▶ **ABOUT THIS TASK**
Nothing but the lines from the one with "You are a GUI" through the last line of the entries below should appear in the copy, please, and no pictures.

▶ **THE RECORDS**
■ ■ ■ ■
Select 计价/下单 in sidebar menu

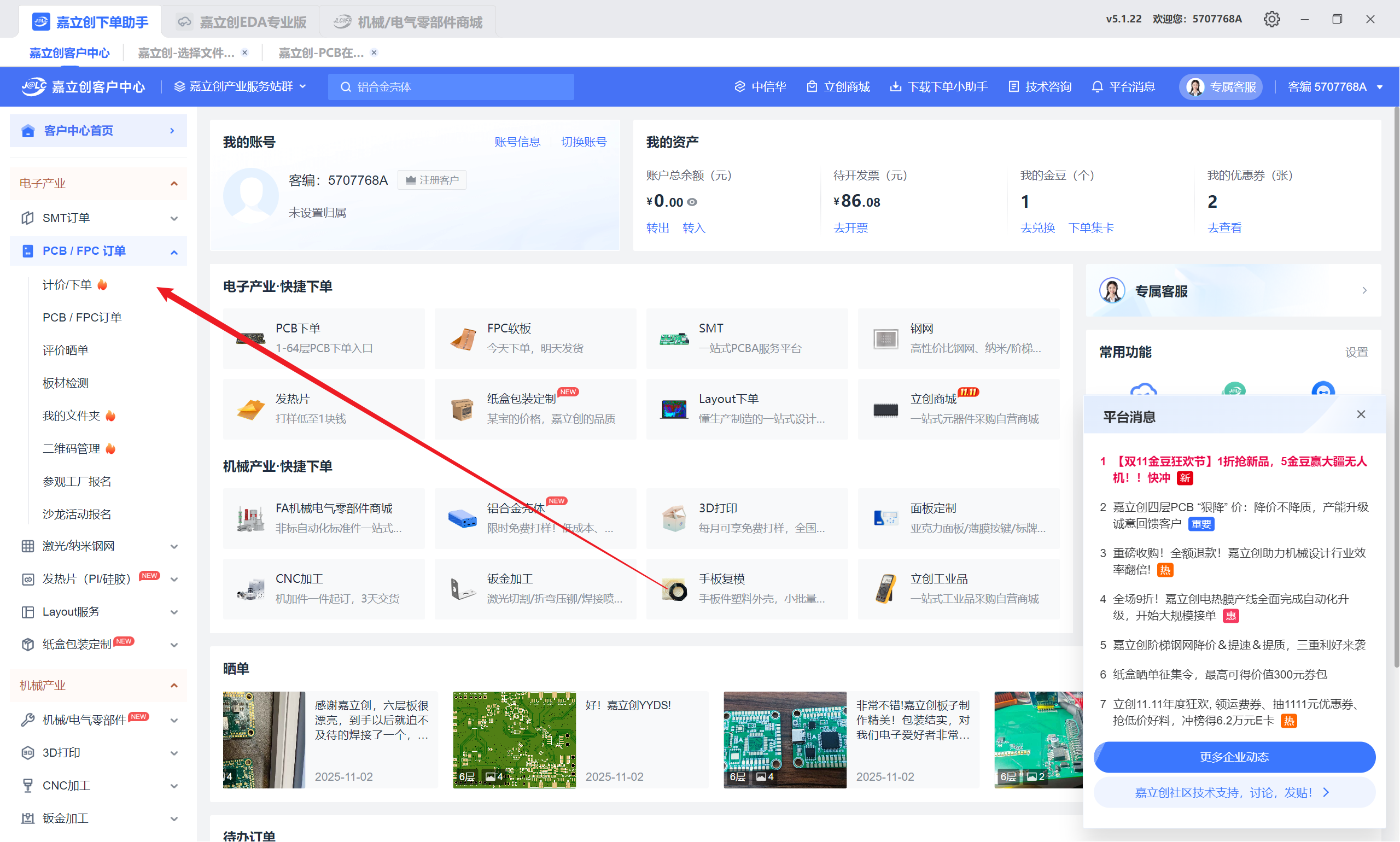tap(67, 284)
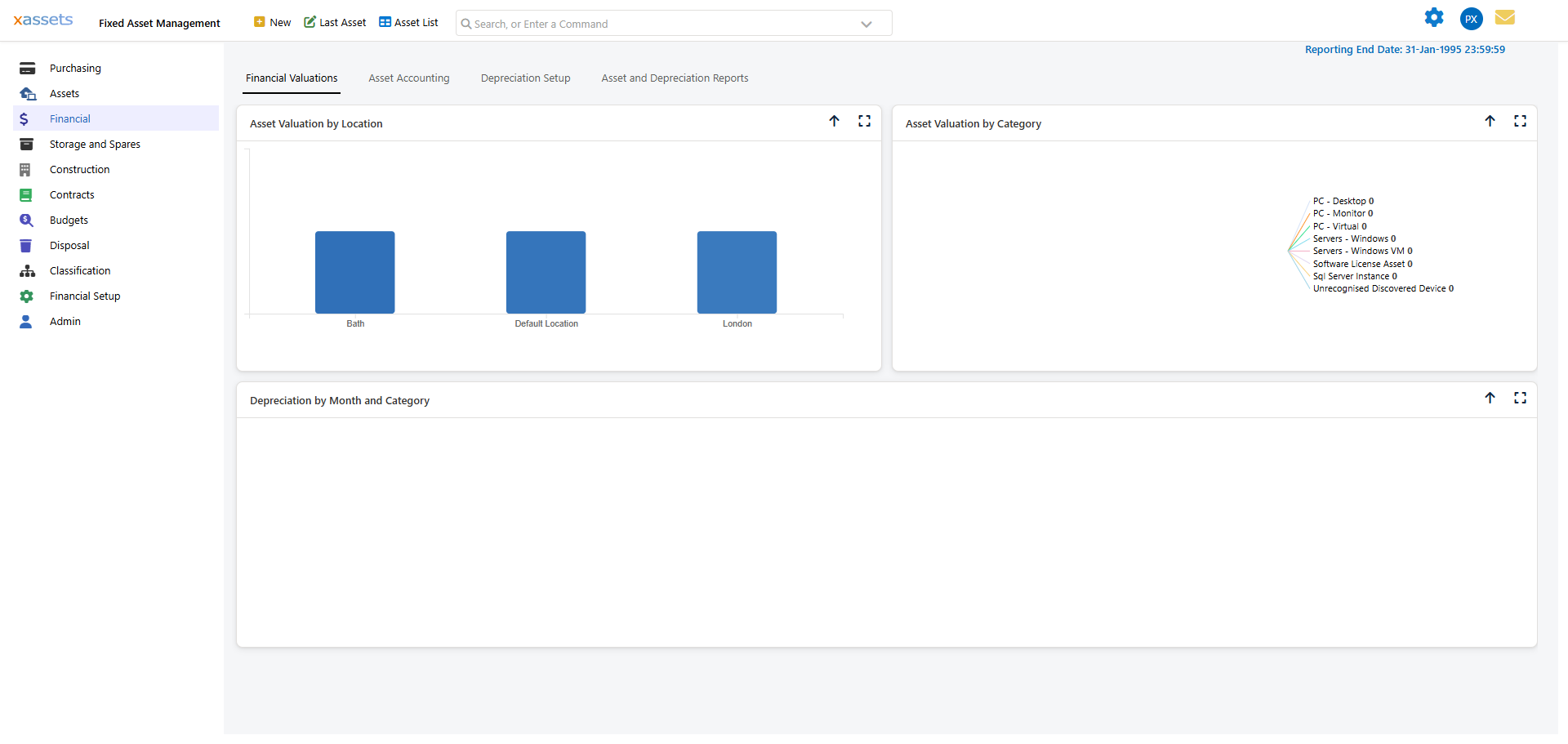Open the Admin user icon
The height and width of the screenshot is (744, 1568).
[x=27, y=321]
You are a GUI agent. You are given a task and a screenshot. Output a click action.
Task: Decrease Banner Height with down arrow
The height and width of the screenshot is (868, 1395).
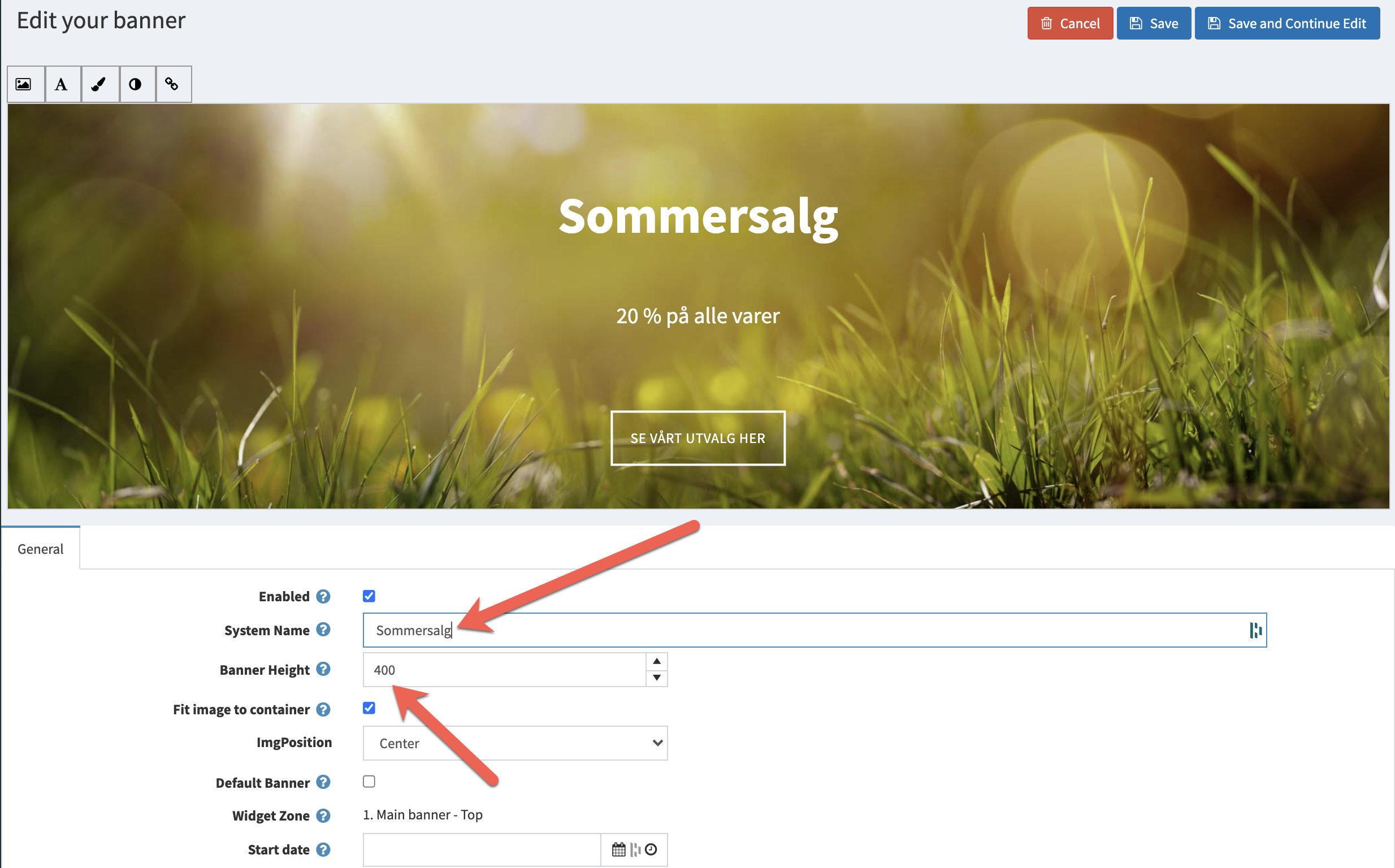click(657, 678)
■ ■ ■ ■
▶ **WRITTEN SOLUTION**
You are a GUI agent. You are given a task and a screenshot. Output a click action.
Task: Decrease Banner Height with down arrow
The height and width of the screenshot is (868, 1395).
click(657, 678)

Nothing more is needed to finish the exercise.